- [Work instructions]:
Run through the records and show each line that includes the string "label".
(Exercise inputs begins)
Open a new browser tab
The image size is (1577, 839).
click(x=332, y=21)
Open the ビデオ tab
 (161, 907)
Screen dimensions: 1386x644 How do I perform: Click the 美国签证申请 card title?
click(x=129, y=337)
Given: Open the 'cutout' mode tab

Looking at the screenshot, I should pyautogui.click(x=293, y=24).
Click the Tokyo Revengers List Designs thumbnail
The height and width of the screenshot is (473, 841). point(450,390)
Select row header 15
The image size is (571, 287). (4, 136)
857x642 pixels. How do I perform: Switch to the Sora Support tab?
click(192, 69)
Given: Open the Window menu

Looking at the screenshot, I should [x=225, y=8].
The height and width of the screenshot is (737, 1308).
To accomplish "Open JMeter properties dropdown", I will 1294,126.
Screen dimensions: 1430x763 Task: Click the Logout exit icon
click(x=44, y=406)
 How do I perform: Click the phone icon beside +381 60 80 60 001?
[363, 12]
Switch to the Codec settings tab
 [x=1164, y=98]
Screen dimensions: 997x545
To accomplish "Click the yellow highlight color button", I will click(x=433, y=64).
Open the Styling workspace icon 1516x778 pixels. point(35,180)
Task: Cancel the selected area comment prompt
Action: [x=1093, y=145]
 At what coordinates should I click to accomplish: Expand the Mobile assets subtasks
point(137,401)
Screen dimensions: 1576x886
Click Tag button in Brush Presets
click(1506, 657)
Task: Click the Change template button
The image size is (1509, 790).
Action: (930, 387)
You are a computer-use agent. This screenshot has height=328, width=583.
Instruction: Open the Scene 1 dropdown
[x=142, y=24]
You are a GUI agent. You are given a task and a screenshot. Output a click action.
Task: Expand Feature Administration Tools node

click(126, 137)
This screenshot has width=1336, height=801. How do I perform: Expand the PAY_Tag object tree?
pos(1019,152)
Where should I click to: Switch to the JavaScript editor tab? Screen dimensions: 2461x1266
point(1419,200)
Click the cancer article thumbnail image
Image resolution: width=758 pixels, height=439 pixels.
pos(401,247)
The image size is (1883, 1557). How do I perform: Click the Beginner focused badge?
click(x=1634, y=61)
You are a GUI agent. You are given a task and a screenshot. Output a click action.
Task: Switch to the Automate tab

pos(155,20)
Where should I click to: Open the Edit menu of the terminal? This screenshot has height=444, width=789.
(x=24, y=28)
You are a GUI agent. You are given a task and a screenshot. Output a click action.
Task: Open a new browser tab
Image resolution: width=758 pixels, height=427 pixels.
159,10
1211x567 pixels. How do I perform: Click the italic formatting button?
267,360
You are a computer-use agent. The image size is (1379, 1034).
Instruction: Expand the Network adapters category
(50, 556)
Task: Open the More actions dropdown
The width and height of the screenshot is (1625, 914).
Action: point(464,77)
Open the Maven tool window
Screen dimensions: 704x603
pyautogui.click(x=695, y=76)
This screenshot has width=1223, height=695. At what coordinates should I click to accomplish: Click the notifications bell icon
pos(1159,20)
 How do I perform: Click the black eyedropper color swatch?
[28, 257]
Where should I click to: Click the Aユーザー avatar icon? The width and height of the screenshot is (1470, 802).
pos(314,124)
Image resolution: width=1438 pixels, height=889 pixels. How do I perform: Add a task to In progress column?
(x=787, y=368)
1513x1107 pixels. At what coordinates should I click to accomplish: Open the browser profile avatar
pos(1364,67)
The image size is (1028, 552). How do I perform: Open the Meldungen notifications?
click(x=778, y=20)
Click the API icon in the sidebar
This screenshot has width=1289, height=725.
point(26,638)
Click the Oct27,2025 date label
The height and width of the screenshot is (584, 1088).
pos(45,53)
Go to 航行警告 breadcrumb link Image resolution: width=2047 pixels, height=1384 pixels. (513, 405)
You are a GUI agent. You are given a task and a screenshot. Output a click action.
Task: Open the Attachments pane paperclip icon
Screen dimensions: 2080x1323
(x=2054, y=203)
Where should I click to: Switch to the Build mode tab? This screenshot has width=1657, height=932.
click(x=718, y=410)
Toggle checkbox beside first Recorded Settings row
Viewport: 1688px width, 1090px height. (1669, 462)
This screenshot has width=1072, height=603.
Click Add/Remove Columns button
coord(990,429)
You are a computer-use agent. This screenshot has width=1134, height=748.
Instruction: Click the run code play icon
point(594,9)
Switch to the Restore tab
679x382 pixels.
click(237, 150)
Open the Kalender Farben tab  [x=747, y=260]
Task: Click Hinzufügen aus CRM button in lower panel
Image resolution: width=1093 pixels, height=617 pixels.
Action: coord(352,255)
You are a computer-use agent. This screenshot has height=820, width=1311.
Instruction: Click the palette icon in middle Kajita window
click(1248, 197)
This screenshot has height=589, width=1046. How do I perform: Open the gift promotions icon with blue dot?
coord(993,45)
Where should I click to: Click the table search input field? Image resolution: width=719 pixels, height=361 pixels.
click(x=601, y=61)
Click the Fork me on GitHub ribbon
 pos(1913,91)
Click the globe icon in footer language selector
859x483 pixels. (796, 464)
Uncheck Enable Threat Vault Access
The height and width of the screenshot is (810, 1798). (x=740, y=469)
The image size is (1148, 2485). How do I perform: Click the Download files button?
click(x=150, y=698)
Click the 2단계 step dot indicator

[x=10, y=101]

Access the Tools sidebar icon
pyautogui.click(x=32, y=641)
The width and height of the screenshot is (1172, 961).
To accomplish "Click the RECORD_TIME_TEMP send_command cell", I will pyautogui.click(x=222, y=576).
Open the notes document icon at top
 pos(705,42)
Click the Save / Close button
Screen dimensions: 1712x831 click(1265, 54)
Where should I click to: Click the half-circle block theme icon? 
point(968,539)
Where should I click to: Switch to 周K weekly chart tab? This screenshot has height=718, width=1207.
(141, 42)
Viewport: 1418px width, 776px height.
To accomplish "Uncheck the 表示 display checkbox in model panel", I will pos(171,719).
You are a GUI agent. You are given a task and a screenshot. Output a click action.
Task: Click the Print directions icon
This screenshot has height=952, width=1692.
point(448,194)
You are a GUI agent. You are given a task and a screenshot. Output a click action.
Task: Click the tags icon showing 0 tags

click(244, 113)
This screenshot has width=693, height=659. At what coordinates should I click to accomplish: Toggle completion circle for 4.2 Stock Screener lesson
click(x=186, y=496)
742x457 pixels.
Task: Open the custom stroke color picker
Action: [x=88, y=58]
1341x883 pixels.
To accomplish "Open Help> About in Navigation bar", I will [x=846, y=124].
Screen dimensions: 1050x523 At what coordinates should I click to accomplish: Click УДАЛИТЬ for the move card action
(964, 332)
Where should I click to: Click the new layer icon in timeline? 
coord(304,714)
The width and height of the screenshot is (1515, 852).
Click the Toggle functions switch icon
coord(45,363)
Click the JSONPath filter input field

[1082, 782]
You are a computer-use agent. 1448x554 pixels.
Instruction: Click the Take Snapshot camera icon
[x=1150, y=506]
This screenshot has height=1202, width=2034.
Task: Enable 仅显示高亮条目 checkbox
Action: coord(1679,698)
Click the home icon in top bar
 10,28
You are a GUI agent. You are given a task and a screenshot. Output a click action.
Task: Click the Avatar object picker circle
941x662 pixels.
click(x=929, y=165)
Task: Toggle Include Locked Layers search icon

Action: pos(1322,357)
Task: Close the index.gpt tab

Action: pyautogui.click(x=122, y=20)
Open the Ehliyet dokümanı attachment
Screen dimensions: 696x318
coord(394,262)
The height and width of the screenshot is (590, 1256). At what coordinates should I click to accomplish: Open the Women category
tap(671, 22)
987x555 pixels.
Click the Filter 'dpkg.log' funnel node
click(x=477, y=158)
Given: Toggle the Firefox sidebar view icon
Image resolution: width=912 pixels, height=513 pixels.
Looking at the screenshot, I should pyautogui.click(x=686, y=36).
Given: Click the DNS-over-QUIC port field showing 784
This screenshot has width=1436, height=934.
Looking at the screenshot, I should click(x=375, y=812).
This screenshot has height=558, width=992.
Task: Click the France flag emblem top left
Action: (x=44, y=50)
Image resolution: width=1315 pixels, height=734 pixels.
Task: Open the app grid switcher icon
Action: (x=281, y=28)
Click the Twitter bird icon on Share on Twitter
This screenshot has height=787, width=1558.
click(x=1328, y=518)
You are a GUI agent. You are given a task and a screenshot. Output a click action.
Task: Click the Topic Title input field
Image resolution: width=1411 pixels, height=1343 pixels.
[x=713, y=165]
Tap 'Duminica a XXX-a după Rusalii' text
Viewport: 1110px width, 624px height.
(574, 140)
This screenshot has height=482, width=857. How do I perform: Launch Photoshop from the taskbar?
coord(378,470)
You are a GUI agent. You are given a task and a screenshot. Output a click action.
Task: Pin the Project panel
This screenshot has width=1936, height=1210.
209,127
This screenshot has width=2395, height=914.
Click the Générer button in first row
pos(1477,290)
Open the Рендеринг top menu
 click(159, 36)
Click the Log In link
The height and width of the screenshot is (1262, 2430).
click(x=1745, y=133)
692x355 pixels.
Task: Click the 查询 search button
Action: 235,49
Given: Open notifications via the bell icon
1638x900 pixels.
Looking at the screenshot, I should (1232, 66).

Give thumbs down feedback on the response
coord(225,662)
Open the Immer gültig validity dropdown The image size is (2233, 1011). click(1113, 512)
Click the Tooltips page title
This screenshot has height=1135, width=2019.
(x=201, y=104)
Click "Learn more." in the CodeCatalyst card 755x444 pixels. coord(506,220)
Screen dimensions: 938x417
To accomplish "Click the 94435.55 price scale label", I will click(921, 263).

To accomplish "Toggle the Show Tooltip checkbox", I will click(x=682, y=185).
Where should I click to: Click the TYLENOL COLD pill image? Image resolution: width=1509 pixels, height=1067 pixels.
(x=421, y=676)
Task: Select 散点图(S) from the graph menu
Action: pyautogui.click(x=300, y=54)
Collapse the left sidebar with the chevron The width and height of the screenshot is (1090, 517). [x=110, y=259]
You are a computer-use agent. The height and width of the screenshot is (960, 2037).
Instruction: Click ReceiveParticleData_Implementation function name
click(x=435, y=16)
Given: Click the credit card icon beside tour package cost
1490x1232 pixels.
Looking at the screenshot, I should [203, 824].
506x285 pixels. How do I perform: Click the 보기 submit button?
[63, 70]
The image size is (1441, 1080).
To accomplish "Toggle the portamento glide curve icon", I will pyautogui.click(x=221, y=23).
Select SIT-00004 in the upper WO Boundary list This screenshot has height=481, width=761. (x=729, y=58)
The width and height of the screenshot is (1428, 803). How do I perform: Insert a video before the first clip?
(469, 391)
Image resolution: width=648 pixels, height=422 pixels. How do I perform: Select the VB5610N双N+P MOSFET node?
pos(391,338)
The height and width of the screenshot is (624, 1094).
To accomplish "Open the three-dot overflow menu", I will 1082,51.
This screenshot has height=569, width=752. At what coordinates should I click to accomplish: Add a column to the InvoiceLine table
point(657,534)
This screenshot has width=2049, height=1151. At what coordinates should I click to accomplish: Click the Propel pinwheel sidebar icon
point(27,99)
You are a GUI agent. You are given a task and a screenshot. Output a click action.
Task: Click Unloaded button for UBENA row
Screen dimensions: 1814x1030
(Exercise inputs ends)
- [Answer]:
Click the Oct27,2025 date label
To accomplish "Click the 94435.55 price scale label", I will click(921, 263).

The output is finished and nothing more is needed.